> EXERCISE REQUIREMENTS
Output each entry exactly as written.

> DATASET CONTENT

++++++++

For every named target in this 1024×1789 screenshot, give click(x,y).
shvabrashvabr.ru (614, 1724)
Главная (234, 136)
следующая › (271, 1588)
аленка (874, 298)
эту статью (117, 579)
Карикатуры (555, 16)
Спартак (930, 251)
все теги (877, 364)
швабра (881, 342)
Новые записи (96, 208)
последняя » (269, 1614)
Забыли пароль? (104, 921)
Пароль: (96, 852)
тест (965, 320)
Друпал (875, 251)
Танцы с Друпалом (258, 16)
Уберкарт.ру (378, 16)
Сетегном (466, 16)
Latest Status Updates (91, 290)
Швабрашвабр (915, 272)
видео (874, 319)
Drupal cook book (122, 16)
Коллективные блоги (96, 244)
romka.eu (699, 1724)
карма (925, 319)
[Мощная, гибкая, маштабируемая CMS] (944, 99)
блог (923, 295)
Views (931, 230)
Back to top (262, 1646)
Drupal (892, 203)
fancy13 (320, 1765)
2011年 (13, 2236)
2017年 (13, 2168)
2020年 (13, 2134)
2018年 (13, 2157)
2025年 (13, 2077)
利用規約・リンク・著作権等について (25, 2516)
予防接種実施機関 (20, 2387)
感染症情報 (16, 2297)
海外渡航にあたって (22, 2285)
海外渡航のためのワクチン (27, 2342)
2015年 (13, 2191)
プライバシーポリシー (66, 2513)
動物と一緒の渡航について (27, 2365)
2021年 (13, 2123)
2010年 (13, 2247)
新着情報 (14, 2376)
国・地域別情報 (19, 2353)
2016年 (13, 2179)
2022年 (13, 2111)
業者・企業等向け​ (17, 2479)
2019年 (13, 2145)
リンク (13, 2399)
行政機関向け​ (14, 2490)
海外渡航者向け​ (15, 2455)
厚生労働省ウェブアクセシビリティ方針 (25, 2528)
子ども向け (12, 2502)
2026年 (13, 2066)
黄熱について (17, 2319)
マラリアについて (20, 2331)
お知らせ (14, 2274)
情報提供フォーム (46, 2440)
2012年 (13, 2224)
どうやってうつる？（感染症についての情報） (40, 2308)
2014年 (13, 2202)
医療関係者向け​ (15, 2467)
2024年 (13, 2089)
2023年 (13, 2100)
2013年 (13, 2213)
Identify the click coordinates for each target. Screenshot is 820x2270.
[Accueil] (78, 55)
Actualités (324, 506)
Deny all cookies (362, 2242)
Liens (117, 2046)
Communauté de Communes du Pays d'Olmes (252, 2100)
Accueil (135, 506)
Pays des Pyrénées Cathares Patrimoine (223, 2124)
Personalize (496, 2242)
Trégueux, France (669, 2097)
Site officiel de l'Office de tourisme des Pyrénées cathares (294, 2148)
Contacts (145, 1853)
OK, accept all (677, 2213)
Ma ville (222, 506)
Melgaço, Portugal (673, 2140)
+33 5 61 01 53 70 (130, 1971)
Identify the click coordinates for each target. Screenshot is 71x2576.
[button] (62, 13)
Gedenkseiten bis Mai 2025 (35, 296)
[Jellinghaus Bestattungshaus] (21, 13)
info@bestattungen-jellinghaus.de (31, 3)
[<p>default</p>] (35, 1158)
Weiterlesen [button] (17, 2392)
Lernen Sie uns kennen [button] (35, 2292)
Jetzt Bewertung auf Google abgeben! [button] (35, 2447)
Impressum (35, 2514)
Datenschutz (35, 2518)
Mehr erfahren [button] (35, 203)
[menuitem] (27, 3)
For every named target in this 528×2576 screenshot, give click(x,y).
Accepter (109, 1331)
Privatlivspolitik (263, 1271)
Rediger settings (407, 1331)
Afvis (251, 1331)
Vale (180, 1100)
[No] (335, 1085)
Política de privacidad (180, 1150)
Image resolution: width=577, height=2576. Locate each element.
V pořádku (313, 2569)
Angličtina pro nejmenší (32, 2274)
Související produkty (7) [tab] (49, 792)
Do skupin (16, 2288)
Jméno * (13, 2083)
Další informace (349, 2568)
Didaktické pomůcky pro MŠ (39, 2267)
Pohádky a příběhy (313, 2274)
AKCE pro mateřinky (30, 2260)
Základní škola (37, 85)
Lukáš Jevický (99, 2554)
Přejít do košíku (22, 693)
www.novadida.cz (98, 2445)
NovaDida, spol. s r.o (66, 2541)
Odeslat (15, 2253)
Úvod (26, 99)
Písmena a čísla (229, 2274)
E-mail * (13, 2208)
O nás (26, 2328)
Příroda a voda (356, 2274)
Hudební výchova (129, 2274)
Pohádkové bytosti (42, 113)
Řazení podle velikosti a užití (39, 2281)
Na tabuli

++++++++

> ANSWER AREA
For every named target in this 1024×1789 screenshot, give click(x,y).
shvabrashvabr.ru (614, 1724)
Главная (234, 136)
следующая › (271, 1588)
аленка (874, 298)
эту статью (117, 579)
Карикатуры (555, 16)
Спартак (930, 251)
все теги (877, 364)
швабра (881, 342)
Новые записи (96, 208)
последняя » (269, 1614)
Забыли пароль? (104, 921)
Пароль: (96, 852)
тест (965, 320)
Друпал (875, 251)
Танцы с Друпалом (258, 16)
Уберкарт.ру (378, 16)
Сетегном (466, 16)
Latest Status Updates (91, 290)
Швабрашвабр (915, 272)
видео (874, 319)
Drupal cook book (122, 16)
Коллективные блоги (96, 244)
romka.eu (699, 1724)
карма (925, 319)
[Мощная, гибкая, маштабируемая CMS] (944, 99)
блог (923, 295)
Views (931, 230)
Back to top (262, 1646)
Drupal (892, 203)
fancy13 (320, 1765)
2011年 (13, 2236)
2017年 (13, 2168)
2020年 (13, 2134)
2018年 (13, 2157)
2025年 (13, 2077)
利用規約・リンク・著作権等について (25, 2516)
予防接種実施機関 (20, 2387)
感染症情報 (16, 2297)
海外渡航にあたって (22, 2285)
海外渡航のためのワクチン (27, 2342)
2015年 (13, 2191)
プライバシーポリシー (66, 2513)
動物と一緒の渡航について (27, 2365)
2021年 (13, 2123)
2010年 (13, 2247)
新着情報 (14, 2376)
国・地域別情報 (19, 2353)
2016年 (13, 2179)
2022年 (13, 2111)
業者・企業等向け​ (17, 2479)
2019年 (13, 2145)
リンク (13, 2399)
行政機関向け​ (14, 2490)
海外渡航者向け​ (15, 2455)
厚生労働省ウェブアクセシビリティ方針 (25, 2528)
子ども向け (12, 2502)
2026年 (13, 2066)
黄熱について (17, 2319)
マラリアについて (20, 2331)
お知らせ (14, 2274)
情報提供フォーム (46, 2440)
2012年 (13, 2224)
どうやってうつる？（感染症についての情報） (40, 2308)
2014年 (13, 2202)
医療関係者向け​ (15, 2467)
2024年 (13, 2089)
2023年 (13, 2100)
2013年 (13, 2213)
Identify the click coordinates for each target. Screenshot is 820x2270.
[Accueil] (78, 55)
Actualités (324, 506)
Deny all cookies (362, 2242)
Liens (117, 2046)
Communauté de Communes du Pays d'Olmes (252, 2100)
Accueil (135, 506)
Pays des Pyrénées Cathares Patrimoine (223, 2124)
Personalize (496, 2242)
Trégueux, France (669, 2097)
Site officiel de l'Office de tourisme des Pyrénées cathares (294, 2148)
Contacts (145, 1853)
OK, accept all (677, 2213)
Ma ville (222, 506)
Melgaço, Portugal (673, 2140)
+33 5 61 01 53 70 (130, 1971)
Identify the click coordinates for each target. Screenshot is 71x2576.
[button] (62, 13)
Gedenkseiten bis Mai 2025 (35, 296)
[Jellinghaus Bestattungshaus] (21, 13)
info@bestattungen-jellinghaus.de (31, 3)
[<p>default</p>] (35, 1158)
Weiterlesen [button] (17, 2392)
Lernen Sie uns kennen [button] (35, 2292)
Jetzt Bewertung auf Google abgeben! [button] (35, 2447)
Impressum (35, 2514)
Datenschutz (35, 2518)
Mehr erfahren [button] (35, 203)
[menuitem] (27, 3)
For every named target in this 528×2576 screenshot, give click(x,y).
Accepter (109, 1331)
Privatlivspolitik (263, 1271)
Rediger settings (407, 1331)
Afvis (251, 1331)
Vale (180, 1100)
[No] (335, 1085)
Política de privacidad (180, 1150)
Image resolution: width=577, height=2576. Locate each element.
V pořádku (313, 2569)
Angličtina pro nejmenší (32, 2274)
Související produkty (7) [tab] (49, 792)
Do skupin (16, 2288)
Jméno * (13, 2083)
Další informace (349, 2568)
Didaktické pomůcky pro MŠ (39, 2267)
Pohádky a příběhy (313, 2274)
AKCE pro mateřinky (30, 2260)
Základní škola (37, 85)
Lukáš Jevický (99, 2554)
Přejít do košíku (22, 693)
www.novadida.cz (98, 2445)
NovaDida, spol. s r.o (66, 2541)
Odeslat (15, 2253)
Úvod (26, 99)
Písmena a čísla (229, 2274)
E-mail * (13, 2208)
O nás (26, 2328)
Příroda a voda (356, 2274)
Hudební výchova (129, 2274)
Pohádkové bytosti (42, 113)
Řazení podle velikosti a užití (39, 2281)
Na tabuli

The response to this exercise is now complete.